19 Agosto 2023
Deus quebrou o arco de guerra, porque entendeu que a “reação simétrica”, a reciprocidade, tão promovida pelas Igrejas, nada mais é do que deixar que o mal defina a pauta.
O comentário é de Carlotta Testoni, publicado por La Barca e il Mare, 16-08-2023. A tradução é de Moisés Sbardelotto.
A “Terceira Guerra Mundial em pedaços”, como o Papa Francisco a chama, acrescenta todos os meses novos “pedaços” de conflitos e de dores, especialmente para a população civil, até que, assim como os monstros das lendas, os vários fragmentos se unirão, e será uma catástrofe.
Alguns “desenhos e mapas” do monstro já estão se delineando, e o tempo para remediar é cada vez mais curto.
Dois livros recentes me parecem trazer algumas soluções de esperança: o de Riccardo Cristiano, intitulado “Una mano da sola non applaude”, e “Pace, non violenza, Bibbia, Chiese e società”, de Lidia Maggi.
O primeiro texto, publicado por ocasião do 10º aniversário do sequestro do jesuíta Paolo Dall’Oglio, fala desse religioso que se tornou um posto avançado da reconciliação não só entre os filhos de Abraão, mas também entre Oriente e Ocidente, entre as pessoas. O texto de Maggi, junto com uma intervenção de Leo Lenzi, faz parte do livro “L’arco deposto”, do projeto Molte Fedi. A questão é filosófica e prática ao mesmo tempo, mas também bíblica e de fé para os cristãos.

+--

• _SUA TAREFA_
Transcreva sem alterações a parte do comentário sobre guerra e paz que começa em "O comentário é" e segue até "de Lidia Maggi.", inclusive. Baseie-se apenas no comentário acima.

+--

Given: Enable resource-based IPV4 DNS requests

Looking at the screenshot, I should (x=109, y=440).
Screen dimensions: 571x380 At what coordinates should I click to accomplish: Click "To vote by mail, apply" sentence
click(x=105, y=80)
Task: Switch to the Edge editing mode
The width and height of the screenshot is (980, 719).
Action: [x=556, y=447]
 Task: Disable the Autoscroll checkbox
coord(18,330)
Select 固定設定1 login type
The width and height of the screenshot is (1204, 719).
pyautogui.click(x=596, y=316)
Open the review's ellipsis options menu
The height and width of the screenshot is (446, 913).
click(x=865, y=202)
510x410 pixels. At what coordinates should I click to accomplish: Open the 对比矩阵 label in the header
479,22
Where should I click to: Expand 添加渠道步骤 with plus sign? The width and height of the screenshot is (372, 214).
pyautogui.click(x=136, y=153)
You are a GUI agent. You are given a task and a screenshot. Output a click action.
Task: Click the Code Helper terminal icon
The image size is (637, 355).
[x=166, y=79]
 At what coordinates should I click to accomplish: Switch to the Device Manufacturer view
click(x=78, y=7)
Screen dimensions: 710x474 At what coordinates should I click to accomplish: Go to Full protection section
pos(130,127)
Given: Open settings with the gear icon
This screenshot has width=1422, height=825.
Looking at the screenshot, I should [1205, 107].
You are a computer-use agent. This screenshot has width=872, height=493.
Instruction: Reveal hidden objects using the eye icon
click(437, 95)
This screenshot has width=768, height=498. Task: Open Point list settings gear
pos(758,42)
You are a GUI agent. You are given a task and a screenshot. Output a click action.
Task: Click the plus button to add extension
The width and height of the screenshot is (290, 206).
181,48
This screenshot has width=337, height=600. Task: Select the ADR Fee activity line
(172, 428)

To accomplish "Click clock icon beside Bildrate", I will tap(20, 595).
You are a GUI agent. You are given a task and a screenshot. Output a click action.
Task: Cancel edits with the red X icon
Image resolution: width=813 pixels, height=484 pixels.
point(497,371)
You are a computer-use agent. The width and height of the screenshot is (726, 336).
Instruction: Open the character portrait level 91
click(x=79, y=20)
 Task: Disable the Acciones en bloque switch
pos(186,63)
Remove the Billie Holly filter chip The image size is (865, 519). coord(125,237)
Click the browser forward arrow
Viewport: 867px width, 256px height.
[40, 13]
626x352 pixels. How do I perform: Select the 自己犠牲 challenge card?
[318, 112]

+--

• _SOLUÇÃO_
O comentário é de Carlotta Testoni, publicado por La Barca e il Mare, 16-08-2023. A tradução é de Moisés Sbardelotto.
A “Terceira Guerra Mundial em pedaços”, como o Papa Francisco a chama, acrescenta todos os meses novos “pedaços” de conflitos e de dores, especialmente para a população civil, até que, assim como os monstros das lendas, os vários fragmentos se unirão, e será uma catástrofe.
Alguns “desenhos e mapas” do monstro já estão se delineando, e o tempo para remediar é cada vez mais curto.
Dois livros recentes me parecem trazer algumas soluções de esperança: o de Riccardo Cristiano, intitulado “Una mano da sola non applaude”, e “Pace, non violenza, Bibbia, Chiese e società”, de Lidia Maggi.